Nope, that’s not it either. Because somebody is building that software and those instruments, and that requires generalizability of knowledge, which so far qualitative methods have given up a precise claim to.

I’m going to skip some steps and cut to the chase:

I think the quantitative/qualitative distinction in social scientific research, and in research in general, is dumb.
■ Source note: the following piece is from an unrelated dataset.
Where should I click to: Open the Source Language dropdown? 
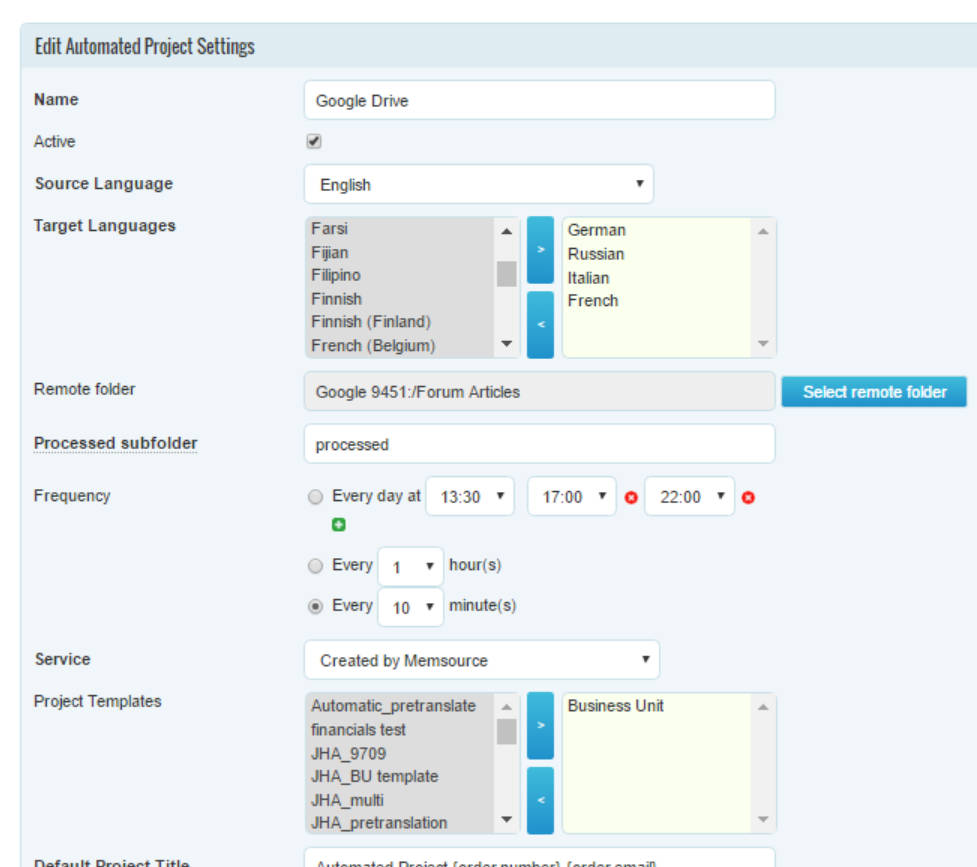478,185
I think researchers should recognize the fungibility of quantity and quality in text and other kinds of data. I think ethnographers and statistical learning theorists should warmly embrace each other and experience the bliss that is finding ones complement.

Goodnight.

The instability of adversarial roles

One topic I’m interested in researching is the automated detection of certain kinds of social (or anti-social) activity on the internet. This paper. “Visualizing the Signatures of Social Roles in Online Discussion Groups”, by Welser et al., is a good example of a stab at the problem. Can we look at data from a mailing list and identify the most helpful person on it? Welser thinks so, and they develop a preliminary model for detecting them.

That’s all well and good until the roles get more complicated. A great way to make things more complicated is by introducing an adversarial relationship into the mix. The internet is rife with adversity, in the form of flame warriors, trolls, and spammers. There is also much more benign disagreement as well, but this is probably comparatively rare. Or (this is a broad claim based in cynicism, not research:) people are so likely to take disagreement and conflict personally or dismissively that much legitimate conflict on the Internet is probably seen as flaming, trolling, or spamming.
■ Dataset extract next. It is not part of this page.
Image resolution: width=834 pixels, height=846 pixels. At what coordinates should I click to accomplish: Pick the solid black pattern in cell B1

The problem is that it is very hard to pin down the definitions of these terms. This isn’t just a conceptual problem. It’s also a problem for engineering solutions around these roles. Spam filtering, for example, depends on a certain model of what counts as spam. While training a classifier based on a user’s subjective classification makes lots of sense in some circumstances (like a mail filter), in other cases the line may be less clear. Trolling, meanwhile, can be death to a web-based community. Once could argue that Pinterest has only been successful partly because it has been able to keep the trolls out. But in other contexts, where vigorous debate is encouraged, standards of ‘trolling’ may differ dramatically.

Horse_ebooks is spam content (or, spam detection evasion content) that that has turned into a viral meme. Trolls sometimes become accepted members of a web community, understood to be entertaining and serving as rites of passage to n00bs. So these roles are not necessarily fixed.

With so much data about such roles available for analysis, research into these questions could teach us a lot more about human communication and conflict.